ENTÃO NÃO PAREÇO COM O QUE ESCREVO?

 

Há alguns dias, uma conhecida de um amigo meu muito querido enviou-me um convite a fim de que eu a acrescentasse à minha rede social. Por ela ser próxima de uma pessoa que amo e admiro, aceitei. 

            Já no primeiro dia, tivemos um contratempo devido à intimidade que cultivo por palavrões. Gosto de palavrões. Gosto muito. Mas os uso muito mais para elogiar do que para desabafar alguma mágoa ou amenizar uma dor. Também quase não os utilizo para ofender. Mas, às vezes a raiva – apesar de péssima conselheira –, é a única que escutamos e, daí já viu: é uma chuva de impropérios! 

            Se leio um texto que muito apreciei a forma, a estrutura, o lirismo, a cadência, enfim, quando me apaixono por algum trabalho literário, inevitavelmente direi em alto e bom som: “Puta que pariu, que texto do caralho!” É verdade! Esse é meu elogio maior. Quem já o recebeu, sinta-se lisonjeado. Meus melhores amigos, os que mais admiro e amo, a todos chamo “cão do meu ódio”. Gosto de pegar palavras e expressões carregadas ou negativas e transformá-las em algo pra cima, divertido, engraçado, e sincero. 

            Pois bem. Minha nova colega virtual estranhou meu vocabulário, minha linguagem, a maneira com a qual me expresso (isto porque, inbox, falávamos sobre política e utilizei em uma frase a palavra “porra”). Pedi desculpas e evitei expressões de baixo calão. Afinal, eu não a conhecia, era mais que adequado que eu me valesse de uma linguagem mais formal ao lidar com uma pessoa estranha a meu círculo de amigos. 

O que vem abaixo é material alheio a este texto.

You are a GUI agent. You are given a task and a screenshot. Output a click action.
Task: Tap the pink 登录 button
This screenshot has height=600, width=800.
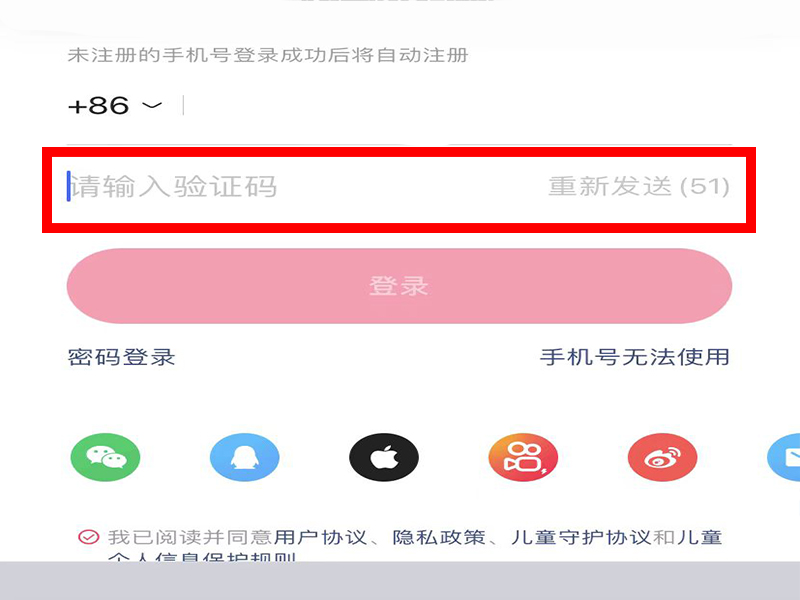click(x=399, y=286)
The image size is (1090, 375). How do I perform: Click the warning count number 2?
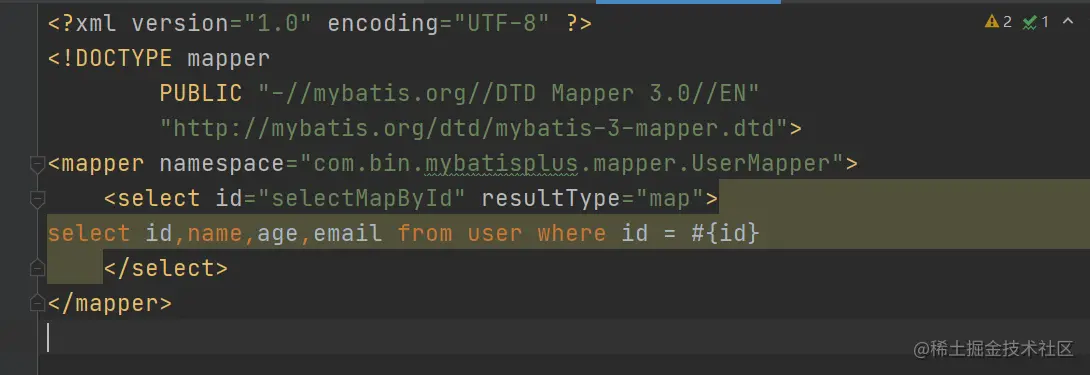click(1007, 22)
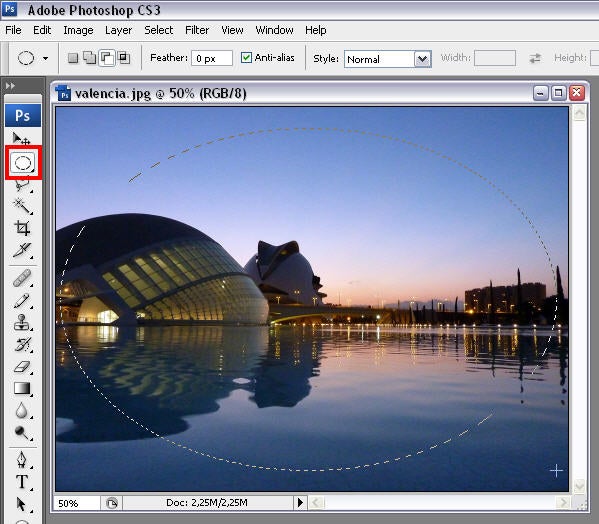Choose the New selection mode button

coord(73,58)
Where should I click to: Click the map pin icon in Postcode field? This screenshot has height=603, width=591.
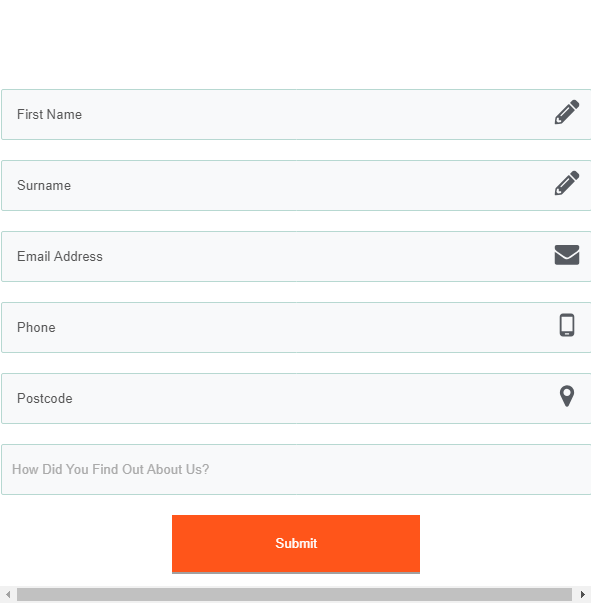[567, 396]
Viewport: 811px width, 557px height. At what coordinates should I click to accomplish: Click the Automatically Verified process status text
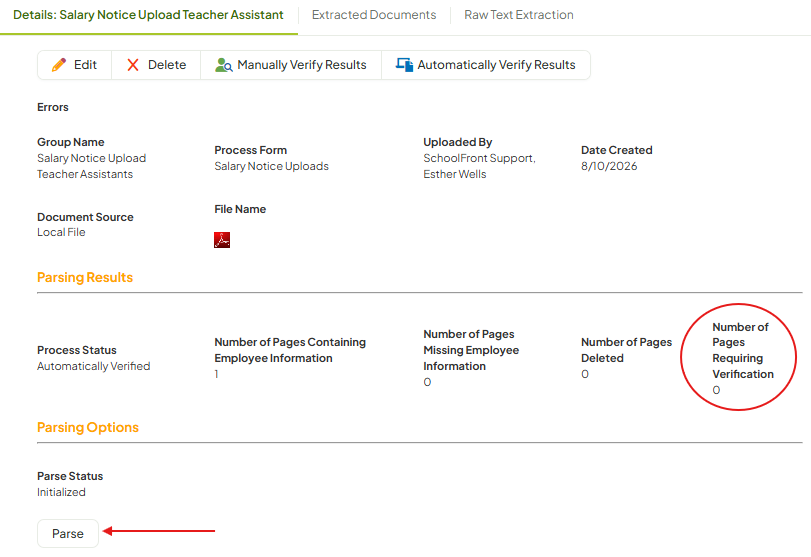[94, 366]
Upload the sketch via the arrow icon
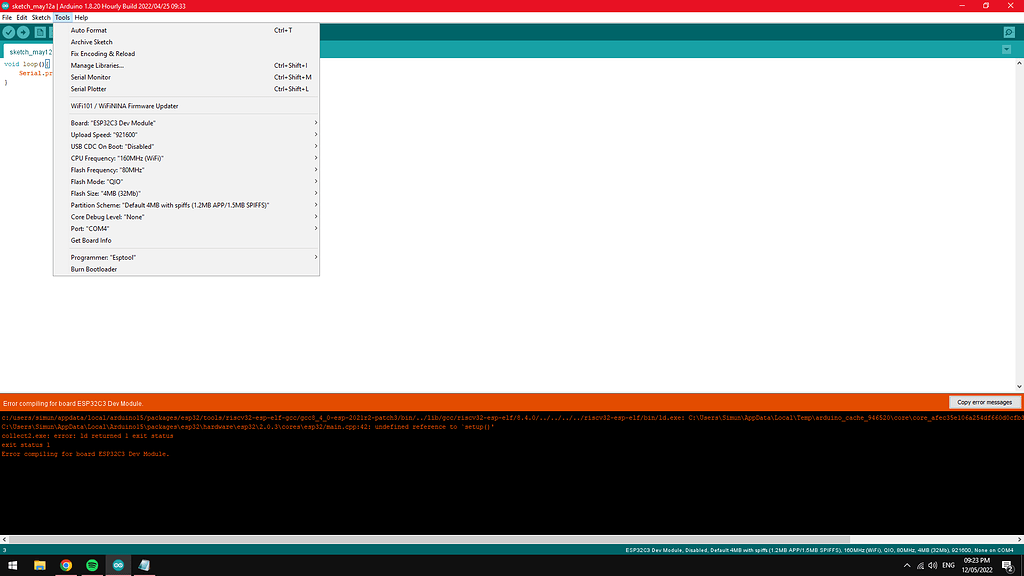The width and height of the screenshot is (1024, 576). pyautogui.click(x=22, y=32)
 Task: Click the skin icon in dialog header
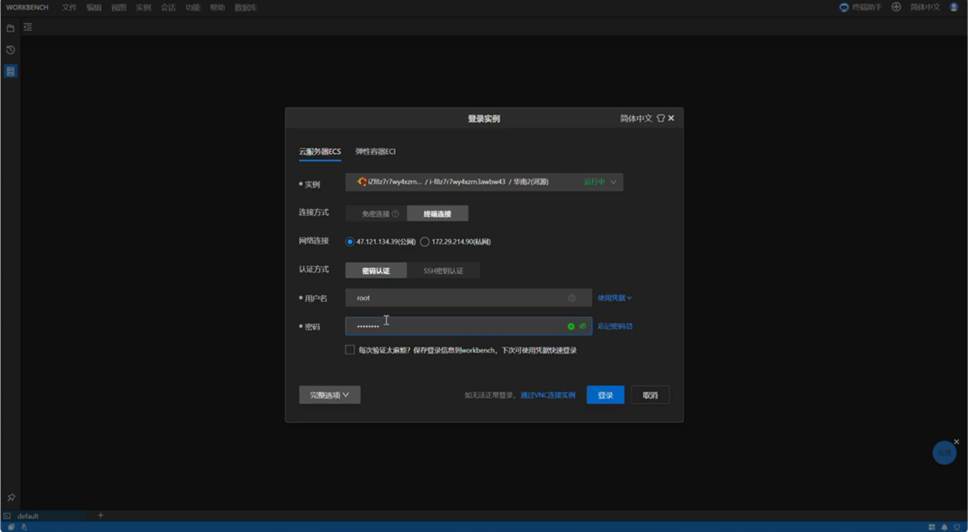pyautogui.click(x=660, y=118)
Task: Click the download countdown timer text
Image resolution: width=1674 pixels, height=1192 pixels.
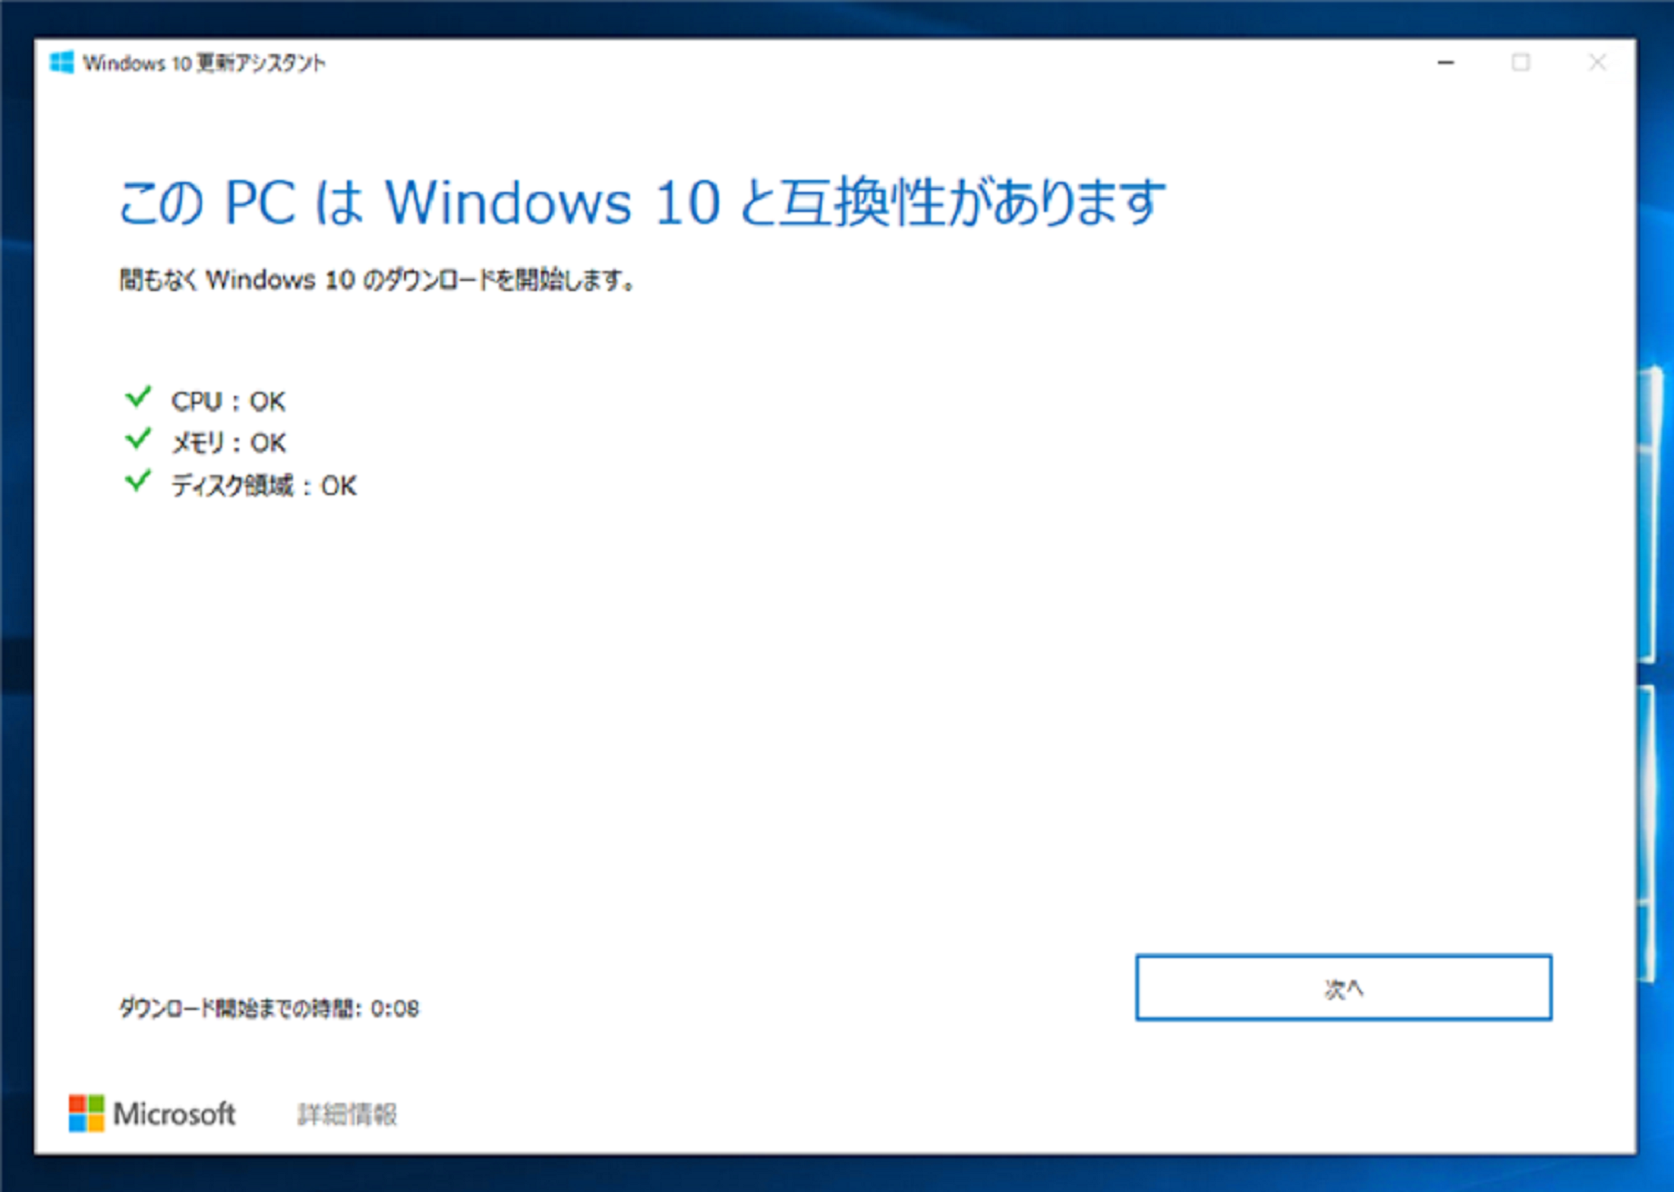Action: click(269, 1008)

            Tudo bem. Saímos da política e fomos para o entretenimento. Comecei a falar de barzinhos, dos quintais dos amigos, das rodas de samba, de feijoada e de filmes de terror. Sou louco por filmes de terror. Outro estranhamento. Daí, eu quis saber o que ela esperava de mim. Olhem só vocês. Ela me disse que eu não parecia em nada com a pessoa que tinha escrito os contos que ela havia lido no Recanto das Letras. Falou que me imaginava mais sério, com gostos mais refinados, com uma leitura mais profunda dos livros, das pessoas e do mundo. 

            Acho que foi o melhor elogio que já recebi na vida. Ninguém nunca havia me dito que meus textos parecem mais interessantes do que eu. E olhe que me considero um sujeito apaixonante! Rs! 

            Acredito que a colega seja uma leitora voraz, uma apaixonada por literatura... Mas acho que ela entende pouco do universo daqueles que adoram escrever. Não sou nenhum acadêmico, literato ou intelectual, graças a Zeus! Não quero sobre mim o peso das responsabilidades de quem detém – ou parece deter – em si, conhecimentos profundos, herméticos, em uma esfera quase que espiritual, abstrata.

 

            Sou de jogar conversa fora, de rir tão alto ao ponto de deixar constrangido quem me contou a piada. Tomo porres homéricos com amigos cardíacos, choro assistindo Sessão da Tarde e nunca consegui ler Cem Anos de Solidão ou Guerra e Paz. 

            Todavia, já não me importo caso continuem me chamando de “carinha da boca suja”, contanto que minhas histórias permaneçam assim, diferentes de mim. Pois não escrevo confissões, mas pedacinhos de minha vida – todos soltos: um suspiro, uma casa pela qual passei, a água em meus pés na Praia da Taíba – e enormes blocos de vidas que eu detestaria ou adoraria ter vivido. 

            E quanto à minha nova conhecida? Não nos falamos mais desde então. Espero que ela ainda queira ser minha amiga.